SET EXERCISE 1 – Copy the passage about Twyla Tharp exactly, from "Now, in celebration" up to and including "as her own.".
SET EXERCISE 2 – Continue the passage about Twyla Tharp, picking up right after its final sentence.

In many ways Twyla Tharp is the quintessential New York City artist. Having begun her career as a “downtown” figure in terms of audience and context, she proceeded to blast through every boundary, conquering Lincoln Center, the movies, television, and Broadway, all without losing her hard-earned reputation for intellectual rigor and fierce iconoclasm. She taught America to love ballet again at a moment when the pivotal advances of George Balanchine began to wane in the popular consciousness. Perhaps most importantly, she opened the vocabulary of classical ballet to the gestures and stances of modern life, incorporating movement from sports, social dance, and the street into what had been a guarded and self-referential domain.
Now, in celebration of the 50th anniversary of the founding of her first dance company, Tharp has rejected the sentimental pleasures of a career retrospective in favor of fielding a substantially new company of a dozen dancers in two ambitious new works. The 45-minute “Preludes and Fugues” is a tour de force of choreographic invention set to selections from J. S. Bach’s The Well-Tempered Clavier. The darkly comic “Yowzie” uses the rhythms and melodies of early jazz to advance a distinctively humorous aesthetic influenced by silent film and cartoons. Although Tharp has written in her recently launched NYTimes.com blog about how “Preludes and Fugues” incorporates subtle references to such key influences as Merce Cunningham, Martha Graham, and Jerome Robbins, the consensus is that, after 50 years of practice, nothing comes out of Tharp that she hasn’t thoroughly remade as her own.

ITEMS –
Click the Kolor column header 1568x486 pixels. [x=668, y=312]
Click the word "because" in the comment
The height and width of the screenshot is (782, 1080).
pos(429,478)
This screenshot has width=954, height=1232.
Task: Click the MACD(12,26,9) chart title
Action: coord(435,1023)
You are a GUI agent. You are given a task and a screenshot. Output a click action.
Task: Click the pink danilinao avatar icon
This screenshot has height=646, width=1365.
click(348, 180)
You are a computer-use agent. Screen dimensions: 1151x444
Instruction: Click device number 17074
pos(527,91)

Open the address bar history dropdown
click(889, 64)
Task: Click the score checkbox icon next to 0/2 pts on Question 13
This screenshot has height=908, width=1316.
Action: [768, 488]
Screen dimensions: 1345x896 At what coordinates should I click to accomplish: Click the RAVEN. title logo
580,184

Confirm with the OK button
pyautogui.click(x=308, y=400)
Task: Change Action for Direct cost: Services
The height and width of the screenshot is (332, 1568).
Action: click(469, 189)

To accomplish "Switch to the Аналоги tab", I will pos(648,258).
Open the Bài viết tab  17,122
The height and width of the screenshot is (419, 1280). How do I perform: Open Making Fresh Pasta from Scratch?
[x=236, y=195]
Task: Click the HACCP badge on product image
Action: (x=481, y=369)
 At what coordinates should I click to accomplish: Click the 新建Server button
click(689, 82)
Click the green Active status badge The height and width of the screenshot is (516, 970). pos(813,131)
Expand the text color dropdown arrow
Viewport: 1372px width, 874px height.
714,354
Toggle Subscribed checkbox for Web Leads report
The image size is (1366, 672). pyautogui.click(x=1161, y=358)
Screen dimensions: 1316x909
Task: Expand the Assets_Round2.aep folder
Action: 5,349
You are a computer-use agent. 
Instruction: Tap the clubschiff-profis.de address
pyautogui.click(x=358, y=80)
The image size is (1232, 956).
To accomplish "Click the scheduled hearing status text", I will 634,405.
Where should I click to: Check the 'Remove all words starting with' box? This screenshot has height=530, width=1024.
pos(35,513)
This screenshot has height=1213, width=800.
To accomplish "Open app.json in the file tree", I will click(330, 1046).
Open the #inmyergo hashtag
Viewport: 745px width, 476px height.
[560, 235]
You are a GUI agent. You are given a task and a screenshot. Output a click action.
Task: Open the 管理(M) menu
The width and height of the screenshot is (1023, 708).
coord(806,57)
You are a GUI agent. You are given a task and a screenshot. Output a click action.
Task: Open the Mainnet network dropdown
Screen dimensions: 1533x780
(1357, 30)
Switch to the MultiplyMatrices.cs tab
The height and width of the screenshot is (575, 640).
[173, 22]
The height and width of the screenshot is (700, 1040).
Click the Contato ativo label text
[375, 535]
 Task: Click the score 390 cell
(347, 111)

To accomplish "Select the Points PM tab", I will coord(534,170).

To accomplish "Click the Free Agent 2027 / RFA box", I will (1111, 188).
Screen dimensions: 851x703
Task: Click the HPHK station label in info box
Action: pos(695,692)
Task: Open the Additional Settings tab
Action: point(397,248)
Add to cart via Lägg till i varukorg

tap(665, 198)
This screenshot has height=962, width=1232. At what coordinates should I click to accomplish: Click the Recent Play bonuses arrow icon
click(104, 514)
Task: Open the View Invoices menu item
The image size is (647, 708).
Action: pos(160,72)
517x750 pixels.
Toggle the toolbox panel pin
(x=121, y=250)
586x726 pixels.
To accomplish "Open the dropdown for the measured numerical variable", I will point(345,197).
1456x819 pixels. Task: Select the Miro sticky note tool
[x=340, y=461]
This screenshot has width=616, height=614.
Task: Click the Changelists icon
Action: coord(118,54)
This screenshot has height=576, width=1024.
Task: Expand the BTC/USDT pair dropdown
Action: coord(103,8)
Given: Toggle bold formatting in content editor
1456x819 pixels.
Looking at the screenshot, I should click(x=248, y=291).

EXERCISE RESPONSE 1 –
Now, in celebration of the 50th anniversary of the founding of her first dance company, Tharp has rejected the sentimental pleasures of a career retrospective in favor of fielding a substantially new company of a dozen dancers in two ambitious new works. The 45-minute “Preludes and Fugues” is a tour de force of choreographic invention set to selections from J. S. Bach’s The Well-Tempered Clavier. The darkly comic “Yowzie” uses the rhythms and melodies of early jazz to advance a distinctively humorous aesthetic influenced by silent film and cartoons. Although Tharp has written in her recently launched NYTimes.com blog about how “Preludes and Fugues” incorporates subtle references to such key influences as Merce Cunningham, Martha Graham, and Jerome Robbins, the consensus is that, after 50 years of practice, nothing comes out of Tharp that she hasn’t thoroughly remade as her own.

EXERCISE RESPONSE 2 –
When this highly lauded new program hits the stage at the Granada on Friday, October 9, presented by UCSB Arts & Lectures, Tharp will be in the house, but the real news of her visit to Santa Barbara is that on Saturday, October 10, presumably after arising at her standard ritualistic predawn hour, Tharp will be in the park — Alameda Park, that is — for an unusual and highly anticipated performance of her 1970 work “The One Hundreds.” This watershed composition put Tharp into the history books, as it requires a cast that includes 100 or more volunteers, many of whom have had no formal training in dance. With 100 Santa Barbara volunteers already signed on and dozens more on the waiting list, participation in this free immersive experience will be more exclusive than the gala event at the Granada the night before. But relax — viewing it will be as free and open to all as the weather.
Built on 100 specific movement phrases each created to fit a count of 11 beats, “The One Hundreds” plays out in a sequence carefully programmed to be what Tharp has called “an investigation of physical rigor and its deterioration.” First, two professional dancers perform the 100 11-beat phrases simultaneously, and then a slightly larger ensemble of five repeats them in bursts of 20 phrases each. “The One Hundreds” reaches its memorable climax as the 100 volunteers, all of them trained that day by Tharp and her dancers, do their best to accomplish what they have been taught within the confines of a single collective countdown of those same 11 beats.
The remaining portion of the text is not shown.